*READING TEXT*:

*-*-*

Stretched & Fractured

I know I’m not the only one out here not doing so great…

There appears to be two worlds emerging from this chaos. In one circle there are people who have carried on, returned to “normal” (if they ever stopped at all) and are moving through the world as if Covid never happened—even though it’s still killing people. In the other circle there are those of us who took seriously the risk to the vulnerable, took seriously that literally millions of people have died around the world, including over 700,000 in the US. We locked down, we kept our bubbles, we took great care when necessity required we leave our bubble because we knew it wasn’t only ourselves we risked harming.

There are entire dissertations to be written on the multiverse that is the United States right now. That’s way bigger of a bite than I am qualified to take or even attempt to manage. But I see it. I’m stripped of the privilege of believing that people’s better natures would win out. I am stripped of the privilege of thinking “not here, it can’t happen here.” I don’t think I will ever recover the safety and security I once enjoyed. And maybe that’s fine, maybe I needed to lose that.

I can’t attend my church again and sit next to people who blatantly demonstrated their disregard for the lives of the vulnerable, the elderly. Watching folks who claim the same faith I do and then make excuses for letting some people die, for placing their convenience above the right of another person to live. A person doesn’t get over that. A person doesn’t forget that. I think it was Maya Angelou who said “When people show you who they are, believe them.” I understand now, ma’am.

America showed the world that we are so selfish and so foolish that we allowed basic science and public health protocols to become litmus tests of political affiliation, and performative political affiliation was more important than protecting the elderly, the disabled, and eventually, even more important than our own children. Of course it wasn’t all of us. But there were enough that it tipped the scales dangerously and cost so many…so many…lives. And millions of us shrugged, while the rest of us tried to hold ourselves and everything together.

*-*-*

Decide whether each of these statements agrees with the essay on Covid, answering yes or no and quoting the words that settle it. 1. The writer says more than 700,000 people died in the US. 2. The writer intends to go back to attending church. 3. The writer feels qualified to analyze the multiverse that is the United States.

*DATA UNDER STUDY*:
*-*-*

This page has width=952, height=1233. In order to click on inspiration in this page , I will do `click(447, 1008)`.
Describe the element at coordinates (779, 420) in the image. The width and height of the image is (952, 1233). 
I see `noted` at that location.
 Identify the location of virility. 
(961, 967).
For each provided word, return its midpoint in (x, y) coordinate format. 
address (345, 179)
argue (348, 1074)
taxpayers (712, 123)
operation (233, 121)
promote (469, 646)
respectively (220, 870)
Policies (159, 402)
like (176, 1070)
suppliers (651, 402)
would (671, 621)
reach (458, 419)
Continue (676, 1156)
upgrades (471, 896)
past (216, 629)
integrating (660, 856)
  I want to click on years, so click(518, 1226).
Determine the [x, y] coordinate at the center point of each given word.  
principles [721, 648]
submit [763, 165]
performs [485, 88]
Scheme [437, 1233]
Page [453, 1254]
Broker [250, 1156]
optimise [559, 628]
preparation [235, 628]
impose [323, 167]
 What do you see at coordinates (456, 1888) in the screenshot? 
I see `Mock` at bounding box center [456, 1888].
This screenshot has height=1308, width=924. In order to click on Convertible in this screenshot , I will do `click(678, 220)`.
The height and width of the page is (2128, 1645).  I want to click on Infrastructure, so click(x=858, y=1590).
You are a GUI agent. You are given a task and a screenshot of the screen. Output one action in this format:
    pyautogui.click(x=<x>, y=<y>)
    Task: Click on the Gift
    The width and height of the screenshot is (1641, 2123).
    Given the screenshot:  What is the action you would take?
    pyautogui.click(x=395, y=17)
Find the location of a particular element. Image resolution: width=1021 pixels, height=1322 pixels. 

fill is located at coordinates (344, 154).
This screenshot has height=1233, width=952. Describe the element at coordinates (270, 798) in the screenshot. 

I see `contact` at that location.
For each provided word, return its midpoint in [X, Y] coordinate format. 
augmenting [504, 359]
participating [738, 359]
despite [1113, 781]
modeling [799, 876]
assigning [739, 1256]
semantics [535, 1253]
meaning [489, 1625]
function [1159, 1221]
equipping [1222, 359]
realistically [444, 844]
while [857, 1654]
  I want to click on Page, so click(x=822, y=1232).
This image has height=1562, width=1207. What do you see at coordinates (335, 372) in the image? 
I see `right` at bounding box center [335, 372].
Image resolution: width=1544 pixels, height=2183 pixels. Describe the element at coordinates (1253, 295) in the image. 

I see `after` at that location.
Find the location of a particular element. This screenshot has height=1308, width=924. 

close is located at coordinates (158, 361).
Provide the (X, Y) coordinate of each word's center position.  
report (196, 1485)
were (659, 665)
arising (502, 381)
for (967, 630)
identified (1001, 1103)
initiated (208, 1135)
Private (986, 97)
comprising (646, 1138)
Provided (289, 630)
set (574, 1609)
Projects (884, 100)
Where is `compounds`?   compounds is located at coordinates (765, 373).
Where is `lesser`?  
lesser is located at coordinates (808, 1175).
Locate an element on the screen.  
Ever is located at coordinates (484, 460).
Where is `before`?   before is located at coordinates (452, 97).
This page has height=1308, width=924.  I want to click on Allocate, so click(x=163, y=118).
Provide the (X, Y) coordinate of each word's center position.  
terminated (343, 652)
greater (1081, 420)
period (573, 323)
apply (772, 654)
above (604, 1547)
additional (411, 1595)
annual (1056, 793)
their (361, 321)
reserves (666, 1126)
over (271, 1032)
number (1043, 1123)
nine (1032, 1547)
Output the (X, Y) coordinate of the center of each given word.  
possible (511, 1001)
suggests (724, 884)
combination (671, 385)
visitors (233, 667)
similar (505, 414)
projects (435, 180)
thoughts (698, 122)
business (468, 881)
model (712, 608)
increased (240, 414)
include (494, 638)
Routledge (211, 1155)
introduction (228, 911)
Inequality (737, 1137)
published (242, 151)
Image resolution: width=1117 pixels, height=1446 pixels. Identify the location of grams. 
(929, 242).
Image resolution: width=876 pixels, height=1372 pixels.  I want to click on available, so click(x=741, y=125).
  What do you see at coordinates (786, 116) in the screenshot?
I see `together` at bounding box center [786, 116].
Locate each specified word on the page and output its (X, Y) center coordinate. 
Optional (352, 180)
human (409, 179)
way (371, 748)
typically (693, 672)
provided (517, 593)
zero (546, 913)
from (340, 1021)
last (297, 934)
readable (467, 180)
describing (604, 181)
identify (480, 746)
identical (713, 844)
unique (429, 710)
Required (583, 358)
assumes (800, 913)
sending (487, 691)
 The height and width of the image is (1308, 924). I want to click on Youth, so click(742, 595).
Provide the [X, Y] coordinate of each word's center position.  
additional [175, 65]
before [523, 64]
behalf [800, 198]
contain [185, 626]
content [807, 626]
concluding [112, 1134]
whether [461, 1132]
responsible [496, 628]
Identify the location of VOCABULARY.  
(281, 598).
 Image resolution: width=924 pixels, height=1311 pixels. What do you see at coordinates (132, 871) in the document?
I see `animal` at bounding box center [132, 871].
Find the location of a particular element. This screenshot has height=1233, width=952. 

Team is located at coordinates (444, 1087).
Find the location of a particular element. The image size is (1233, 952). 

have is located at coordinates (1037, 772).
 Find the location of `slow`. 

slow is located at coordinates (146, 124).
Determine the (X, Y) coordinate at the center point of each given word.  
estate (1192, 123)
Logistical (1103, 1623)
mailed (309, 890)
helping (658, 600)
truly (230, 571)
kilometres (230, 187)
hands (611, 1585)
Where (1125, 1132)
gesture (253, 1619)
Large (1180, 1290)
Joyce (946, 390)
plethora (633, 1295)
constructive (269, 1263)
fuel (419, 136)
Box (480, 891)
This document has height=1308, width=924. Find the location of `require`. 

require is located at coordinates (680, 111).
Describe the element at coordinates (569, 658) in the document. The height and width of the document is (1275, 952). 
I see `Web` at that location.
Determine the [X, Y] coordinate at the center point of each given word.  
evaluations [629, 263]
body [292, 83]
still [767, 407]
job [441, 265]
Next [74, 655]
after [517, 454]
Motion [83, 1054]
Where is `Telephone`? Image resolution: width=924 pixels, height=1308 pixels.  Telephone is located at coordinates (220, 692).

*-*-*

*RESPONSE TO THE TASK*:
1. Yes: "including over 700,000 in the US"
2. No: "I can’t attend my church again"
3. No: "That’s way bigger of a bite than I am qualified to take or even attempt to manage."